Contents
- Contextual Problem.
- Defining $s^2$, a.k.a the sample variance ($\sigma^2$).
- Motivating the $T$ test.
- Deriving the $T$ statistic.
1. Contextual Problem
A key objective of analysis of large systems across many domains is to see if the quantifiable metrics of the large system do indeed adhere to one’s expectations. For example, you are running a flour packaging factory and want to see if the mass of each pack of flour indeed has some expected value.
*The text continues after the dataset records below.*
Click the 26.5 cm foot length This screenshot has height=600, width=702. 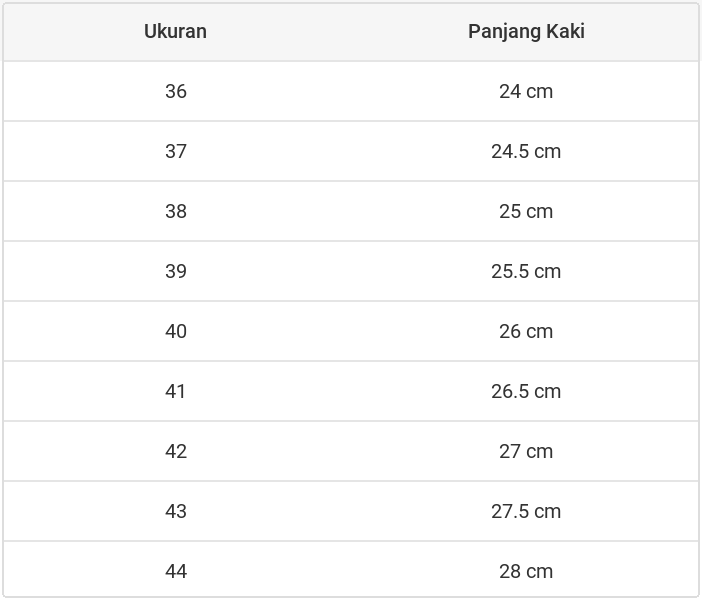[526, 391]
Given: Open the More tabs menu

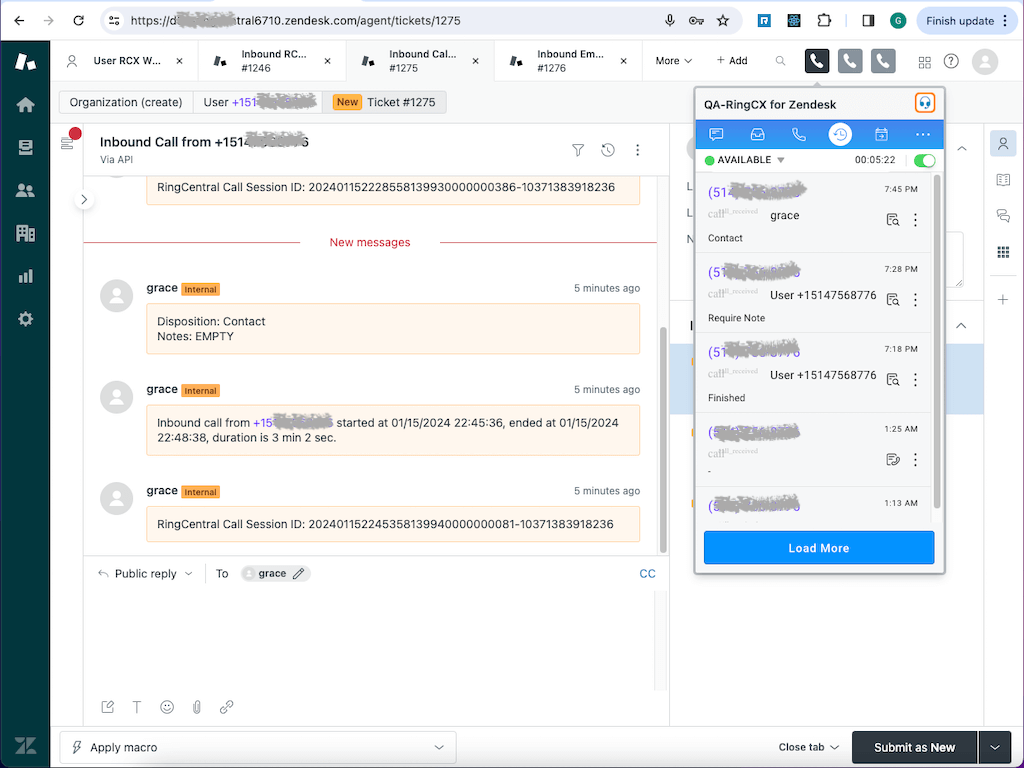Looking at the screenshot, I should click(x=671, y=60).
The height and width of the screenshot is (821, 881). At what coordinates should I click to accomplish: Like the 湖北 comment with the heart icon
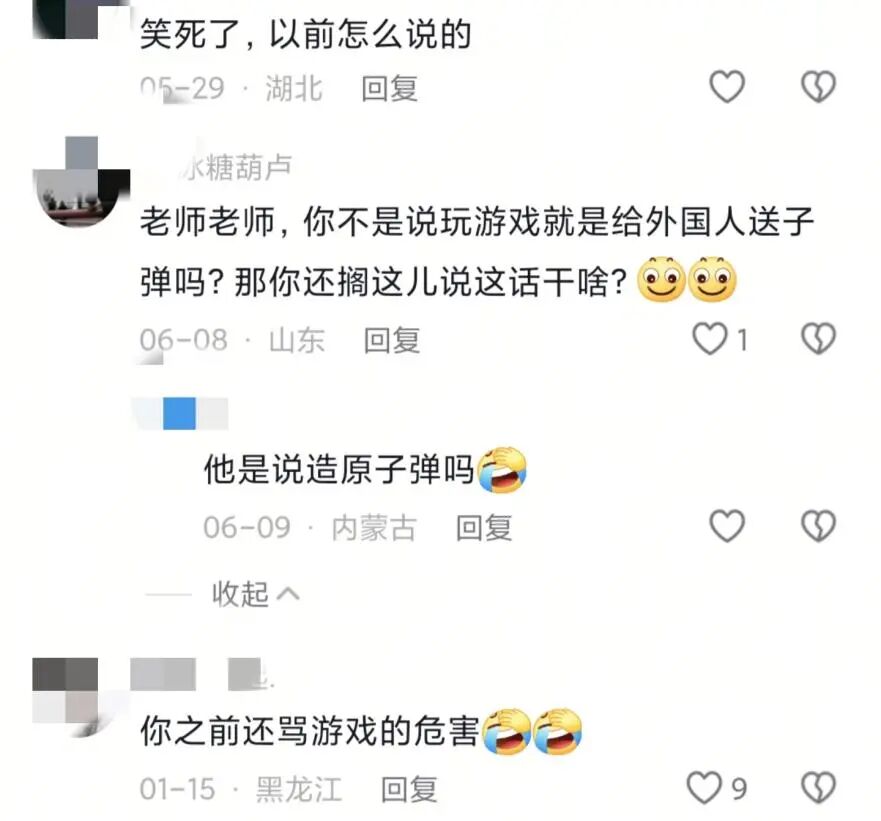coord(727,87)
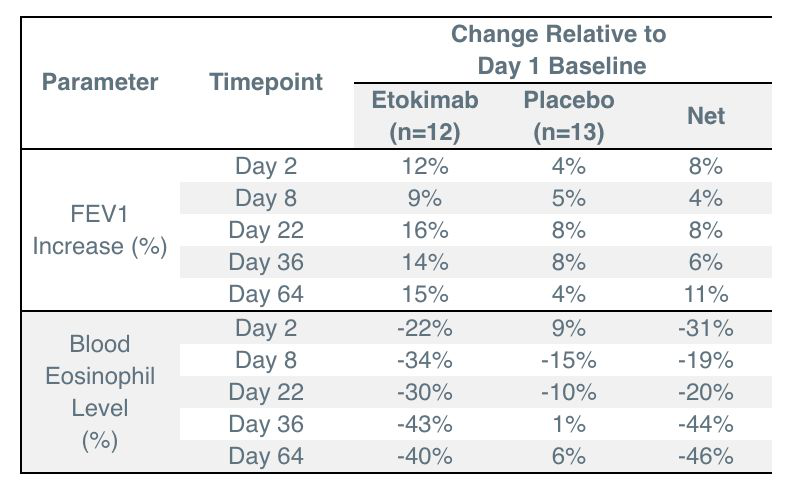Image resolution: width=800 pixels, height=492 pixels.
Task: Select the -44% Net Day 36 cell
Action: click(706, 424)
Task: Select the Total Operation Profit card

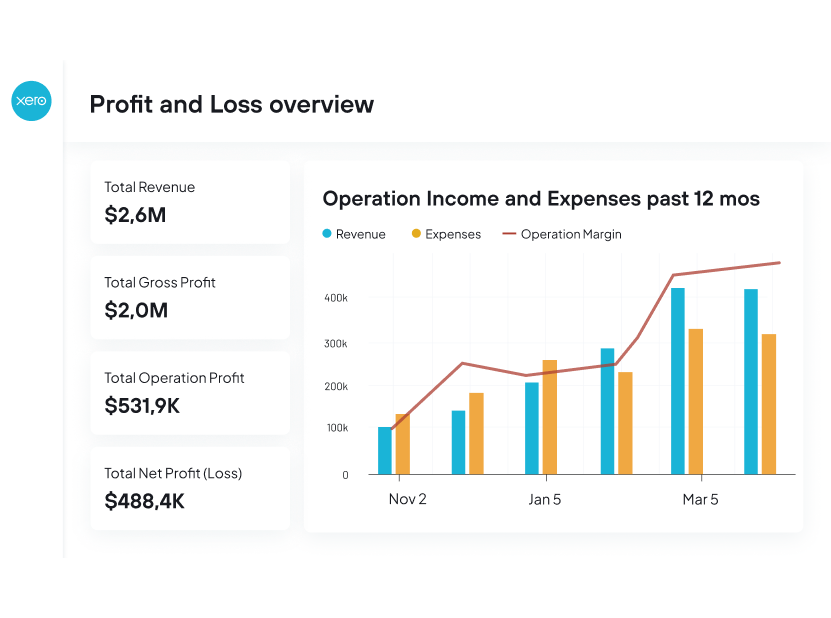Action: [190, 392]
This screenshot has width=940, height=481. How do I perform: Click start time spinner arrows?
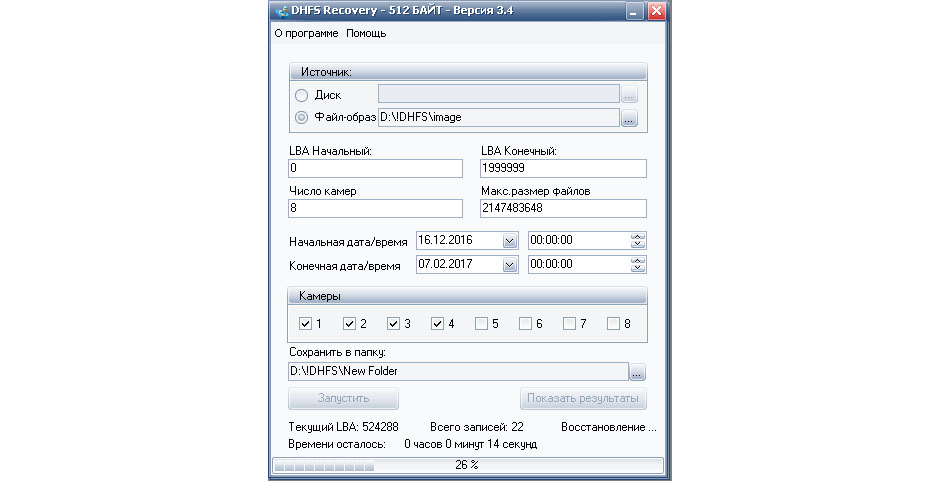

Or perhaps you are given a sample of flour pack masses that somebody has measured and want to see if that sample of flour packs indeed came from your factory. Whatever it is, you would typically sample a bunch of observations (measure a bunch of flour packs in this case), compute sample statistics (sample mean $\overline{X}$ and variance $\frac{1}{n} \sum(X_i - \overline{X_n})^2$), and try to make comments about how different these look from the expected (“assumed”) distribution statistics (population mean $\mu$ and variance $\sigma^2$). The tests that are typically done with these statistics are the $Z$ test and the $T$ test. The former is significantly easier to understand, but the latter really takes after the former, so we’ll start with the $Z$ test and use our intuition of that to reverse-engineer the $T$ test, as it was actually done during its invention.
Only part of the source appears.